## What you have to do
Rewrite every line of the items below, requests included, and shift each coordinate in the answers by adding 76 to it. Leave the pictures out.

## Dataset

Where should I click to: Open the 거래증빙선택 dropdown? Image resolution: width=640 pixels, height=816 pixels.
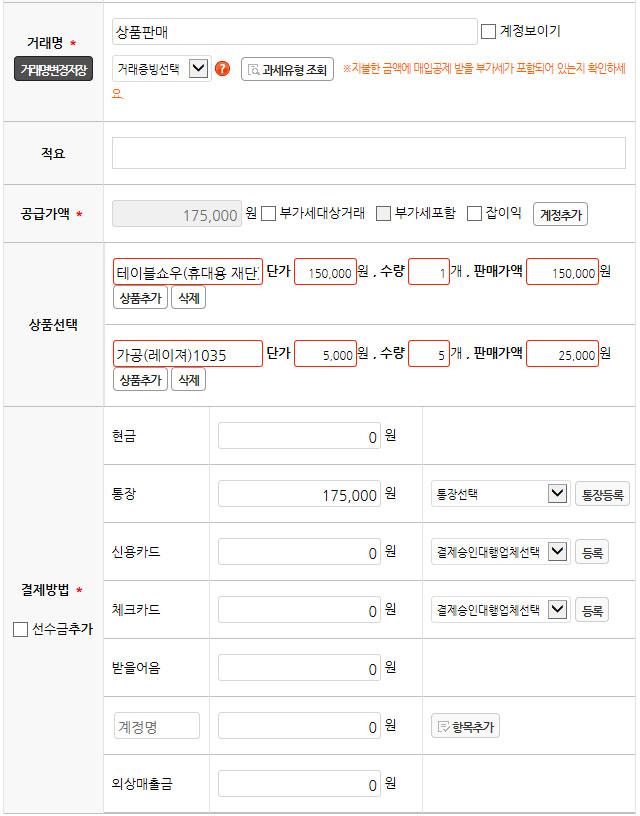161,69
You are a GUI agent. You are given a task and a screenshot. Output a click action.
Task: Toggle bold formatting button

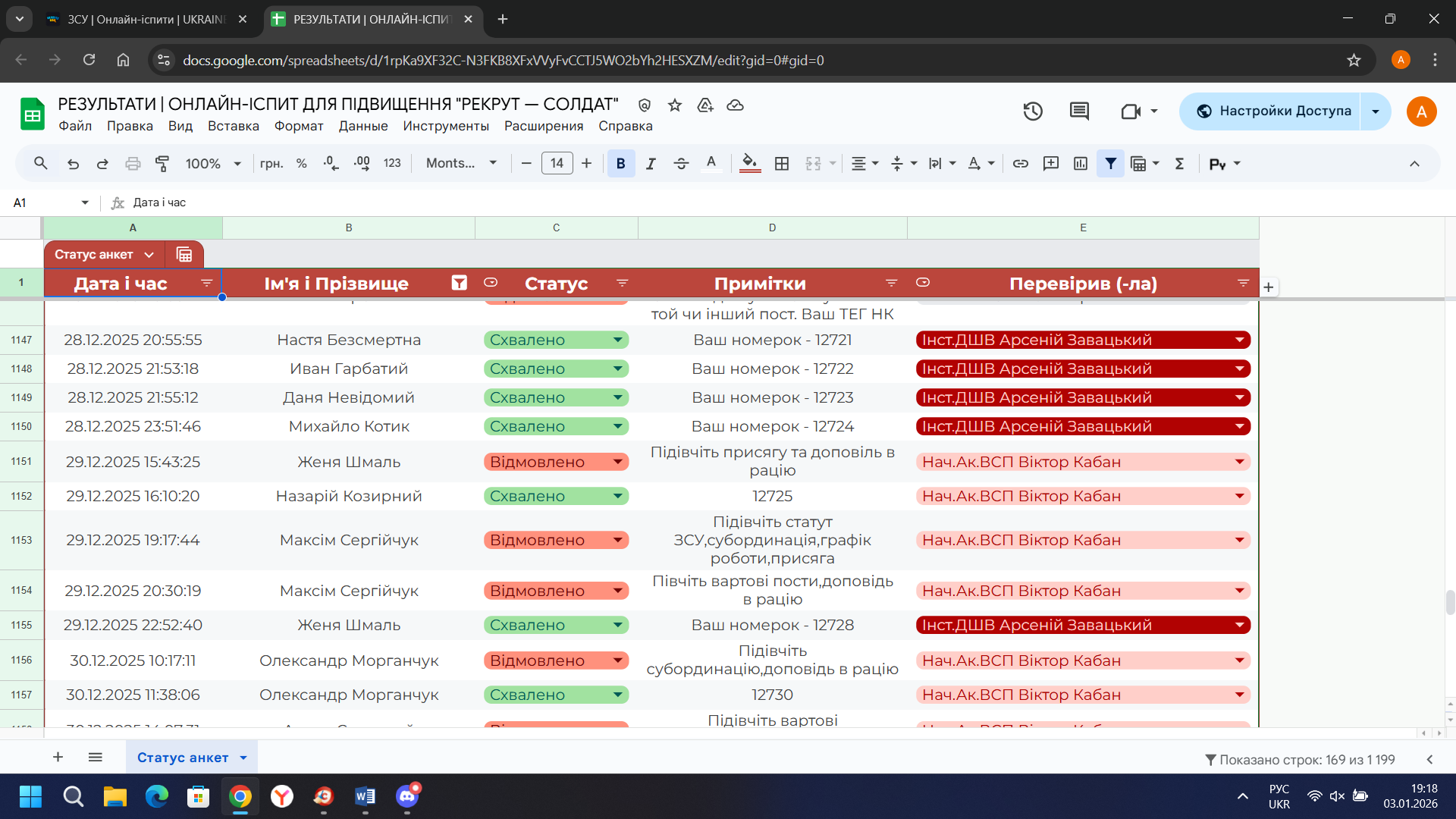point(620,163)
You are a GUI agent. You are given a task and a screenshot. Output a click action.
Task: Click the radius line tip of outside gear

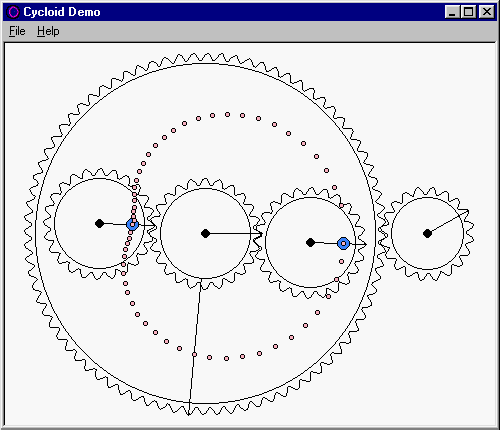(468, 210)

## Full answer
Where should I click to: Open the 거래증빙선택 dropdown? Image resolution: width=640 pixels, height=816 pixels.
237,145
You are a GUI agent. You are given a task and a screenshot. Output a click action.
Task: Toggle bold formatting button

point(696,239)
You are a GUI agent. You are given a task and a screenshot. Output a click action.
Task: Click the radius line tip of outside gear

(544, 286)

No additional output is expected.